The words of the Lamido instantly charged the polity and received momentous approval among northerners. When I posted his speech on my Facebook wall ( www.facebook.com/aliyu.u.tilde ), the reactions were numerous. All northerners that posted their comments on the wall praised the Emir and saluted his courage. More importantly, they not only affirmed his position, but their majority expressed the desire – with some even praying –for the country to “disintegrate” and the North go its way. A typical reaction was:
“Lamido of Adamawa has really made me proud and he clearly told those gullible Nigerians that we are not afraid of disintegration. LET US DISINTEGRATE.”

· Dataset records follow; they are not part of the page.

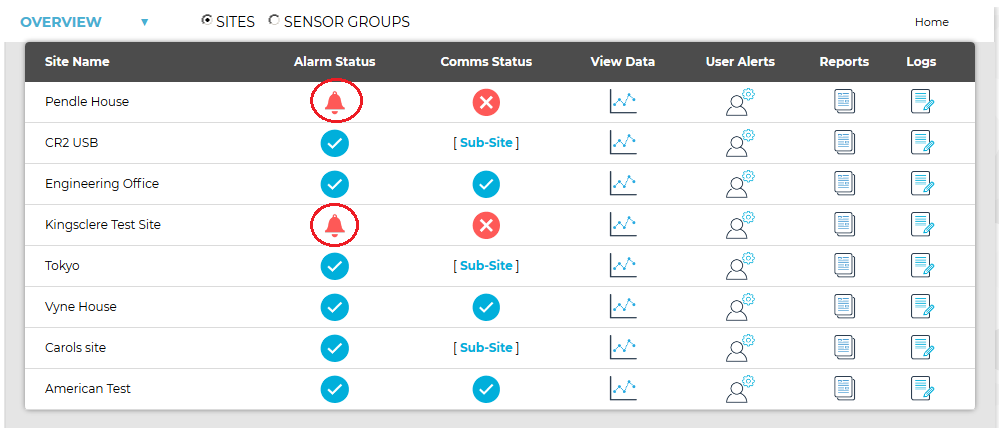Click Kingsclere Test Site alarm bell
The image size is (1003, 433).
point(335,225)
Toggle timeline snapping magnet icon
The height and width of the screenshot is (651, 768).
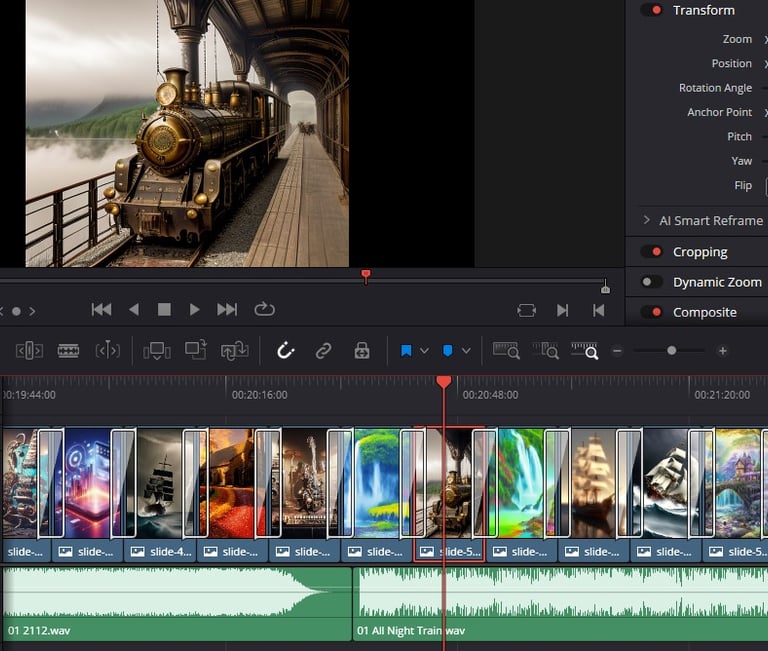(x=286, y=351)
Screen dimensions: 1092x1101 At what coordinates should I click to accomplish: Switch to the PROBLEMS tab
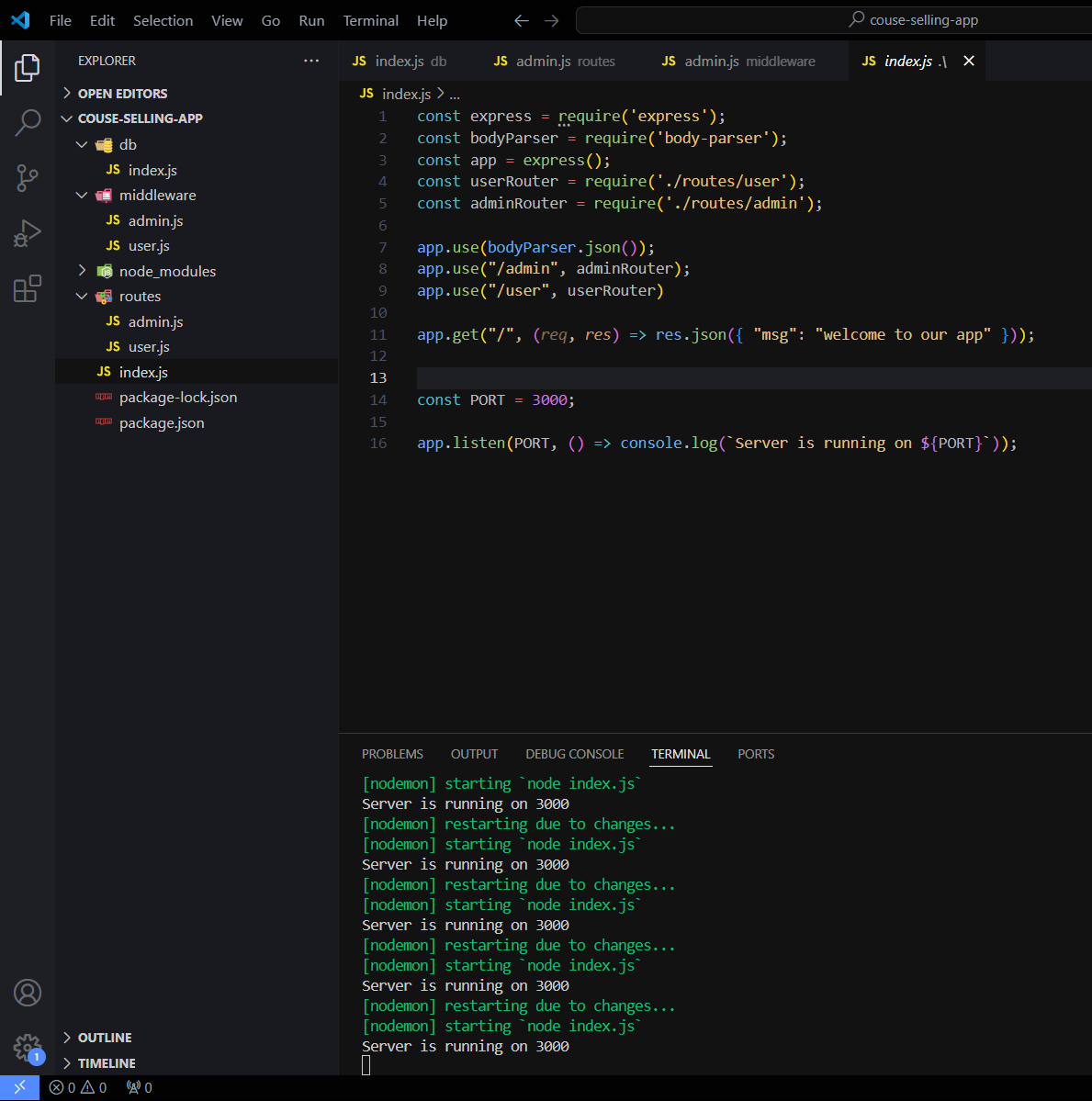[x=392, y=754]
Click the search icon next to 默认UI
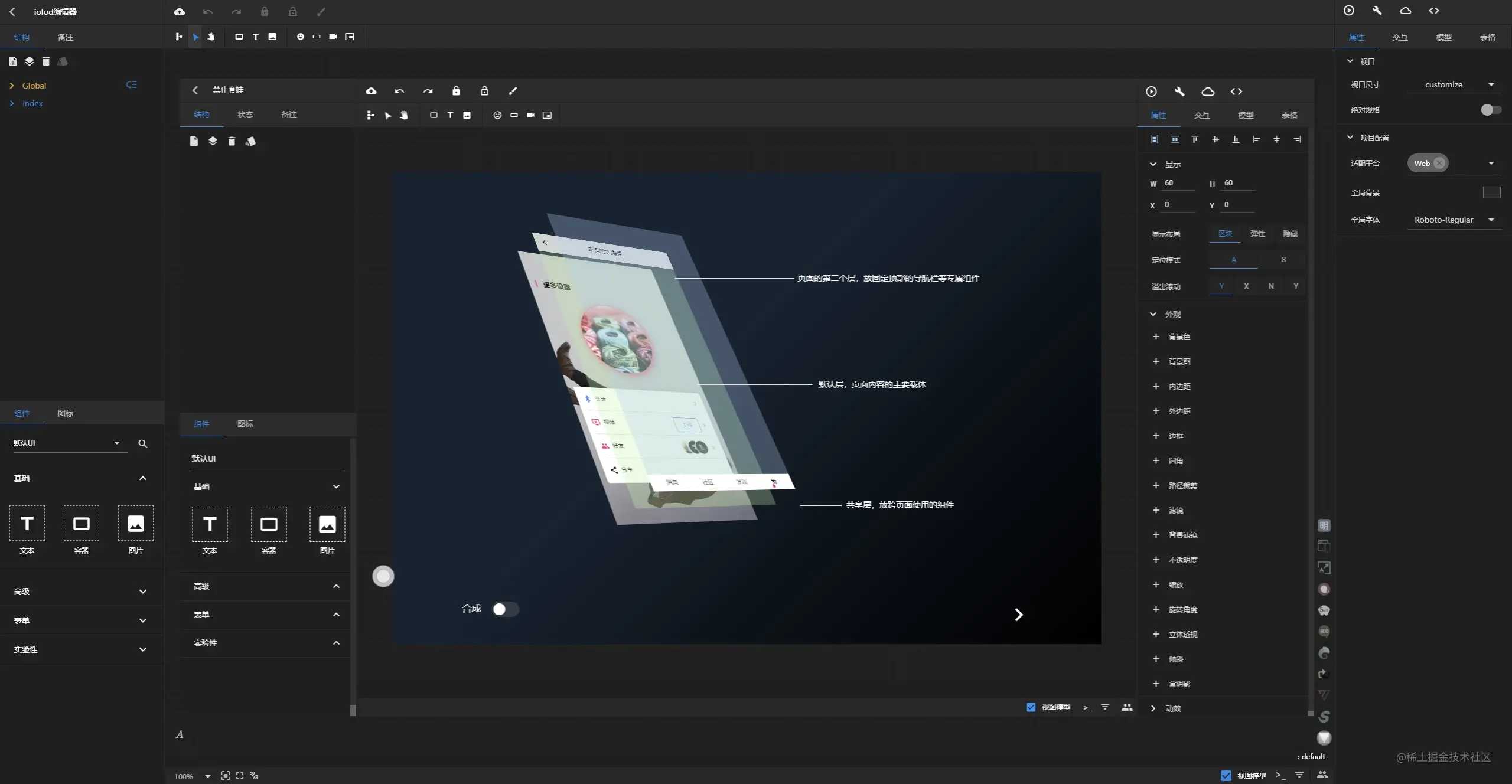 pos(143,443)
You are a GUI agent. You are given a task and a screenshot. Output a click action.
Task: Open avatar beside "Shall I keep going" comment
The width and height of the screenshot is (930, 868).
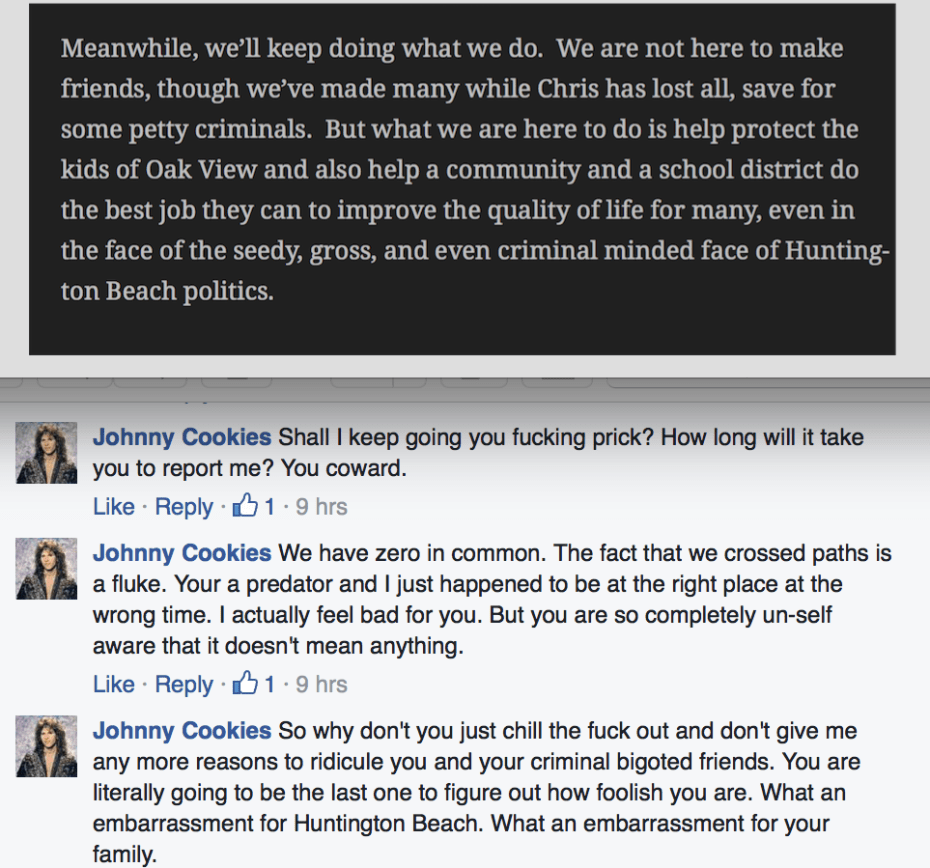point(46,452)
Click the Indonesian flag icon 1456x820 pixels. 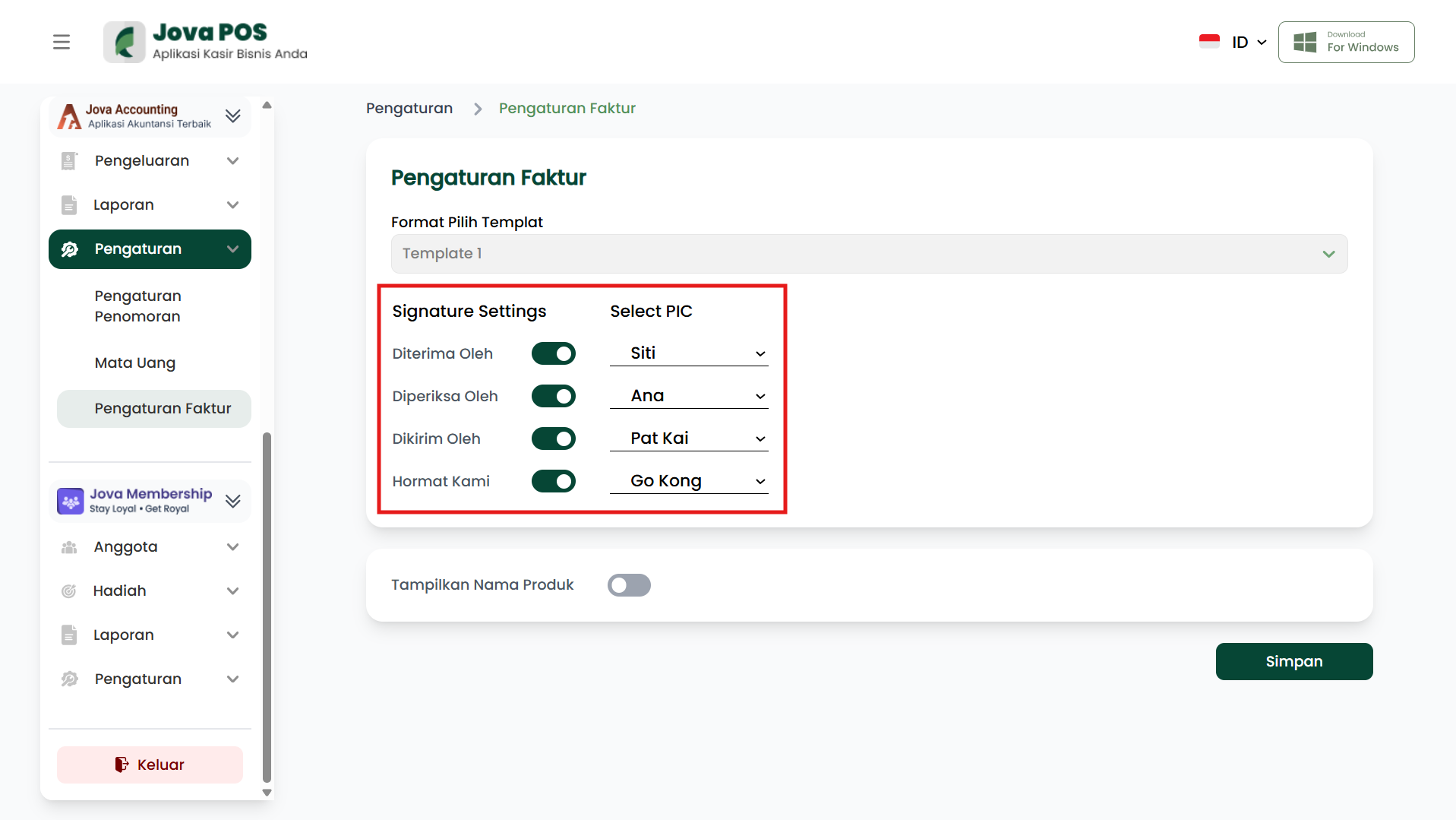coord(1209,42)
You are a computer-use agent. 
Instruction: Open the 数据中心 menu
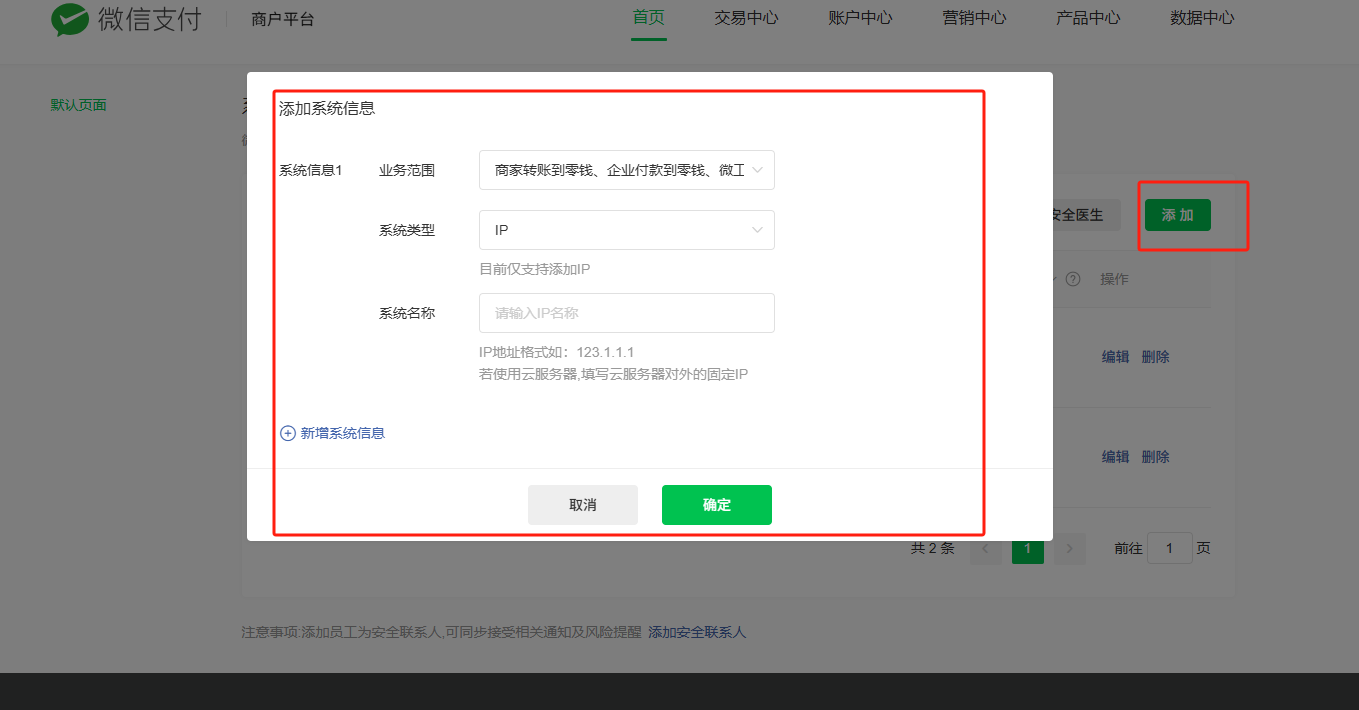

Earlier, another comment reaffirmed the position of the Lamido and shed light on the current thinking among most northerners. I beg to reproduce it here:
“The North has never been afraid of this uncomfortable union coming to a close, even if it were to end abruptly. The North is sick and tired of its being referred to as a parasite by some ingrates with very low and short circuited memory. It is worth drawing the attention of ingrates that this country did not start with oil as its prized source of income. This country was run with something other than oil before the discovery of the so-called “Black Gold”. Let us wear our thinking caps. The proceeds from those resources (that held and built the country – without any derogatory finger-pointing against the other) were that capital used to get the oil explored and extracted. Those who make too much noise about the damning oil today did not create oil in the first place… These brags made no contribution – whatsoever – to its exploration or extraction…because it was found on their land. But today you find them garrulous and foaming (like raining season frog), disparaging those who labored to make oil a reality. Let them be awoken to the glaring fact and reality that, oil is no more an exclusive preserve of any state or a collection of states (region); it is today found everywhere in the North. There is very high grade oil found in Niger, Sokoto, Bauchi, Borno and great many places, and in commercial quantity. Let us stop this empty and stupid brag about it. There are too many and huge facts of complementarity that we ought to, in our diversity, exploit for our common good as a people and country; instead of taking the unfortunate path of hate and disdain against one another.”
What explains this change in rhetoric among northerners? Three things are, in my opinion, obviously responsible.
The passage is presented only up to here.